Spontaneous Ca2+ release (SCR) in the form of Ca2+ waves is responsible for cardiac myocyte depolarization and delayed afterdepolarizations (DADs) that can produce triggered beats. Whether or not a cell reaches threshold is determined by the magnitude and rate of spread of the Ca2+ wave in the cell and the resultant activation of inward current via forward mode Na-Ca exchange. In this study, we combined experimental observations with computer simulations in order to investigate the mechanisms by which the characteristics of Ca2+ wave activation influences DAD magnitude. Ca2+ waves were measured in individual myocytes in the left ventricular subepicardium in rat hearts using confocal microscopy (fluo-4 Ca2+ fluorescence). Extracellular Ca2+, [Ca2+]e, was raised to increase sarcoplasmic reticulum (SR) Ca2+ load and induce Ca2+ waves. With increasing [Ca2+]e, the number of SCR sites increased along with the incidence of Ca2+ waves within myocytes.
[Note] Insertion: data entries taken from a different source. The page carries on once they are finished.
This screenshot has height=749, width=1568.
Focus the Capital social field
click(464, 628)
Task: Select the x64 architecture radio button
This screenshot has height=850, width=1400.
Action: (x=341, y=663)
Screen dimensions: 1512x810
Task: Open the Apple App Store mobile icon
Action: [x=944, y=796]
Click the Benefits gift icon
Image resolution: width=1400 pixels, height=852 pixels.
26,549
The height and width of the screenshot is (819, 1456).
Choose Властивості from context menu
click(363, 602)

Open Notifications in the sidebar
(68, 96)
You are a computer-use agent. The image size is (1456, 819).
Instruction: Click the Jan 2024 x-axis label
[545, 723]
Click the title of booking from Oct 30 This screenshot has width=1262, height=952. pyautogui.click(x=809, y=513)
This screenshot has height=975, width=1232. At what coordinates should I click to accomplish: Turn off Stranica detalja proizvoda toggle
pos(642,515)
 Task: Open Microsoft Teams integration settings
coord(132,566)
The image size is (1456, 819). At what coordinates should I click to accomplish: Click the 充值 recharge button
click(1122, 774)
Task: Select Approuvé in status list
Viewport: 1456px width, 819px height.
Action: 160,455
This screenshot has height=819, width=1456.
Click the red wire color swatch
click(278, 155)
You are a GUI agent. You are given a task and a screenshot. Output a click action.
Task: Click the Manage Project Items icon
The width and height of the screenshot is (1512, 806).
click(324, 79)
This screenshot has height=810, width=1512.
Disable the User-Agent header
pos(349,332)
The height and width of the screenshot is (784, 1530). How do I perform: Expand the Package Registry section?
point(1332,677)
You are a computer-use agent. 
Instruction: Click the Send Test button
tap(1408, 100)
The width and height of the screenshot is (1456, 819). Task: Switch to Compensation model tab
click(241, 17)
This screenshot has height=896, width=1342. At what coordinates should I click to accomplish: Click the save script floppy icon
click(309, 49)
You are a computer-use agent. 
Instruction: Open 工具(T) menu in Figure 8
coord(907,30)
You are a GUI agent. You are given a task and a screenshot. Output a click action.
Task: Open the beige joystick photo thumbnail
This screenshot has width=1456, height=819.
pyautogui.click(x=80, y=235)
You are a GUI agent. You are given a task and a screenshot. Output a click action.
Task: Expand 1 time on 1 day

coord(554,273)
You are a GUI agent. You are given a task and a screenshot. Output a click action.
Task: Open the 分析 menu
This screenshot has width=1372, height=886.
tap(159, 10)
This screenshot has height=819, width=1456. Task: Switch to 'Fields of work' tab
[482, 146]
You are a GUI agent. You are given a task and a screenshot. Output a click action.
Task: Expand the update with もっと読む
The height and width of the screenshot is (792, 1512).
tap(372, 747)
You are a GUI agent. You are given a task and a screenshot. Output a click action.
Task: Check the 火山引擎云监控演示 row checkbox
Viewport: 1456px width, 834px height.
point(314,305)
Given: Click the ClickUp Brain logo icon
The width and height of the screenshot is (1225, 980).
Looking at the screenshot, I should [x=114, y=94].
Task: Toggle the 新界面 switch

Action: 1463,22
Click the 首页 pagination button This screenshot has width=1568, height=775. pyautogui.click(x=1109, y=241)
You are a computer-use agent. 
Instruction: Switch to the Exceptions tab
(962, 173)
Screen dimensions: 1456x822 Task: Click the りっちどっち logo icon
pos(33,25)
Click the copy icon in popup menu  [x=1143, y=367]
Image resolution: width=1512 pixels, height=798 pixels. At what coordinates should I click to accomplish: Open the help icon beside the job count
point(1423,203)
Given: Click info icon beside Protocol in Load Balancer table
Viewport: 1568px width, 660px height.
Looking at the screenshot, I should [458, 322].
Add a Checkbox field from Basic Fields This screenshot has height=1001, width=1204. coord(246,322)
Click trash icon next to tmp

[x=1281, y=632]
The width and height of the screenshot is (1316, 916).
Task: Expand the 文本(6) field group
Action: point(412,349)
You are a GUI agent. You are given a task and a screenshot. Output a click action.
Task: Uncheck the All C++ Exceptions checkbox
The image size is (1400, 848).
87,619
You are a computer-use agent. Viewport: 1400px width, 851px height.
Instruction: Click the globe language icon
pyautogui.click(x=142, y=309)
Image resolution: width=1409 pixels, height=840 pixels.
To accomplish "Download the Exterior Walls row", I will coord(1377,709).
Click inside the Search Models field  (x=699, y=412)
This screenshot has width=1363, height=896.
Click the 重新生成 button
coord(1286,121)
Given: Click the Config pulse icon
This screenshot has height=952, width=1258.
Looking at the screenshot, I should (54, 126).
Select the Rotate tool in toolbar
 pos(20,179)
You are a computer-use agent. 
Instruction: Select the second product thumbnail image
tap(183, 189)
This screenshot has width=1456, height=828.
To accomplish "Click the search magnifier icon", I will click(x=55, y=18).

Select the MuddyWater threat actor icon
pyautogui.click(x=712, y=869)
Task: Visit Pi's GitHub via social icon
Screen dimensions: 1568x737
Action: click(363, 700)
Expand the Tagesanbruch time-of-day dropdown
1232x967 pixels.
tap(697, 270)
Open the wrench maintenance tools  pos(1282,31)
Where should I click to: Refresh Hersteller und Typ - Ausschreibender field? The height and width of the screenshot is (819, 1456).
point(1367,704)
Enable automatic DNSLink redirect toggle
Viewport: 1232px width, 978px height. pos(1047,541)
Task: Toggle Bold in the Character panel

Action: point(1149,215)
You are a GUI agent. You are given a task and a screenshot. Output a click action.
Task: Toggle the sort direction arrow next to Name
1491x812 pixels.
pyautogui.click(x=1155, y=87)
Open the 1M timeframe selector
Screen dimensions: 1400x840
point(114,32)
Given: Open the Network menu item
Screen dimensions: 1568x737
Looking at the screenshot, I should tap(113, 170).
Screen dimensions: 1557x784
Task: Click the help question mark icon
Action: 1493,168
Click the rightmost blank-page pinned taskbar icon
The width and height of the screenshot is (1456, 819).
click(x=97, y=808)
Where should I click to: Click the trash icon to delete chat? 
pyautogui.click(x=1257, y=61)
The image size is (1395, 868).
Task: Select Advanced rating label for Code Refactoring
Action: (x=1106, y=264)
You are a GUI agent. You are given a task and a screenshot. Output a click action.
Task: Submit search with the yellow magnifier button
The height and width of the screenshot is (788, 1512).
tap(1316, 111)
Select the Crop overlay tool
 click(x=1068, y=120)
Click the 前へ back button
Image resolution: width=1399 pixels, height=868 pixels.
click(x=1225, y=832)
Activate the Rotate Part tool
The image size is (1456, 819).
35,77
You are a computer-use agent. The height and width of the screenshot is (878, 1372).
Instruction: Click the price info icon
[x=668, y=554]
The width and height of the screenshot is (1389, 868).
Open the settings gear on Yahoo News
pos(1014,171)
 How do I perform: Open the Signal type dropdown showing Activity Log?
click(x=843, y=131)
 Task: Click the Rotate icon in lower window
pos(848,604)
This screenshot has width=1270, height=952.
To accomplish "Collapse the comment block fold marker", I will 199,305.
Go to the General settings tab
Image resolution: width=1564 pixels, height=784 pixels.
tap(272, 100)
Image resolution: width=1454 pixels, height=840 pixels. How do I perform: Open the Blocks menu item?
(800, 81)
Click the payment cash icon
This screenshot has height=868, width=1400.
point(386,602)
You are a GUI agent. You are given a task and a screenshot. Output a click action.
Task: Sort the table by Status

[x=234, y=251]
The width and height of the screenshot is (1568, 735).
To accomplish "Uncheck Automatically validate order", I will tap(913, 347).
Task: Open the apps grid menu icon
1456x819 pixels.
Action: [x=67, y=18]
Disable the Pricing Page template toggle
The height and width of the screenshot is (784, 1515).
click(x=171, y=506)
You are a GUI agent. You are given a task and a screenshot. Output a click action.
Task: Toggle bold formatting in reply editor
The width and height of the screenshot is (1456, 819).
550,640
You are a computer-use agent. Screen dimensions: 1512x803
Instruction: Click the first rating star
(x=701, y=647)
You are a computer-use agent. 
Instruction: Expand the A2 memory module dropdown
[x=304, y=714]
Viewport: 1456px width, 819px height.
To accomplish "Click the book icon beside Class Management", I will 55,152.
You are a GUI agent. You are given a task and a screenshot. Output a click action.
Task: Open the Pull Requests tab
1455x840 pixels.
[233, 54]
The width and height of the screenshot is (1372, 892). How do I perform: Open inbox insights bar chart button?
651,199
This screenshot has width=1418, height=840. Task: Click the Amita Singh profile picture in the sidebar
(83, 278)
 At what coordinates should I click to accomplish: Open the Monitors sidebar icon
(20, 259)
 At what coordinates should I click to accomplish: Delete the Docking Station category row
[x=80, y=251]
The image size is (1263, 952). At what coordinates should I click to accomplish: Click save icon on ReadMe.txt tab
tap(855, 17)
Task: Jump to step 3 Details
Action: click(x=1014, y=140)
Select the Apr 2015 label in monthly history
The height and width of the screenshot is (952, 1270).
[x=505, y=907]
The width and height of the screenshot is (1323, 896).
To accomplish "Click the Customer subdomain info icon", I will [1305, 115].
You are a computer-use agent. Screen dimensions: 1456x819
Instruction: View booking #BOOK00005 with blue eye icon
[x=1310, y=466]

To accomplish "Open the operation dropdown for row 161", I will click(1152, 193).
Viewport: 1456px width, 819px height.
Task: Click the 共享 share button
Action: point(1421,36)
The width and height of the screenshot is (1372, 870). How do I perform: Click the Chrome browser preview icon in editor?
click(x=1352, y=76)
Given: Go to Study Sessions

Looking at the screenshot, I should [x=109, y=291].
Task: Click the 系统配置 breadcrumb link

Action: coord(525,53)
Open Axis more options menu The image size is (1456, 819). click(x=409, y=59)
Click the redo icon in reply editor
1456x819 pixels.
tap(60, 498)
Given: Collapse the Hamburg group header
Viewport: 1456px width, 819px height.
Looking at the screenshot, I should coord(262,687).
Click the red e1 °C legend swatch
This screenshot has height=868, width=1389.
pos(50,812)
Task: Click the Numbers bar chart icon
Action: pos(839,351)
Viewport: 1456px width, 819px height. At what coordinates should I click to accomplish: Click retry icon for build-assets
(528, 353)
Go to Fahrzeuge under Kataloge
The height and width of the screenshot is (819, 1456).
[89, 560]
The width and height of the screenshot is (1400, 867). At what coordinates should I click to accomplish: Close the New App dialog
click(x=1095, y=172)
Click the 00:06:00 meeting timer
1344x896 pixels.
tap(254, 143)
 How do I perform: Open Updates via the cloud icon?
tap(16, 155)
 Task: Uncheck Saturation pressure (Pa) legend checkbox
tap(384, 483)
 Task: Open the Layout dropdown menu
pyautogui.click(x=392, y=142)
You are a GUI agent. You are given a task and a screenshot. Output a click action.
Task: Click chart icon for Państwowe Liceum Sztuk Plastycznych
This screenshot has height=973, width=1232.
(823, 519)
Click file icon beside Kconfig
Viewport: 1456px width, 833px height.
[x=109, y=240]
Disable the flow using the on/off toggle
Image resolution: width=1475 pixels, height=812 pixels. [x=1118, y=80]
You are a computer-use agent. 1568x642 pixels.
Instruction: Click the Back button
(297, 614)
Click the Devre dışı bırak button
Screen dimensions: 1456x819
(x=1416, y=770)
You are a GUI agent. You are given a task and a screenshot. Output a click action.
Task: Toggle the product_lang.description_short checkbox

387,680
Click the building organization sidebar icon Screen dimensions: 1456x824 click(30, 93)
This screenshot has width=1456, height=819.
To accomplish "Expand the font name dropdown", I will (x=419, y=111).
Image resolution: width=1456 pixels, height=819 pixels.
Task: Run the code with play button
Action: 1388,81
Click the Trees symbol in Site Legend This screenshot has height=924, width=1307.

Interestingly, Ca2+ wave velocity at higher [Ca2+]e was considerably heterogeneous_both faster as well as nearly equivalent to that at normal [Ca2+]e, the average at higher [Ca2+]e being only moderately faster. Computer simulations demonstrated that the recruitment of multiple SCR sites is a highly effective means of increasing the magnitude and rate of cytoplasmic Ca2+. The rapid delivery of Ca2+ to the Na-Ca exchanger increases DAD magnitude and the probability of producing a triggered beat. Our results suggest that it is the recruitment of multiple SCR initiation sites that determines DAD magnitude and whether or not depolarization can reach threshold. This mechanism is likely to contribute to arrhythmogenesis under conditions of SR Ca2+ overload and in genetically-based disease states in which ryanodine receptor function is altered, such as in catecholaminergic polymorphic ventricular tachycardia.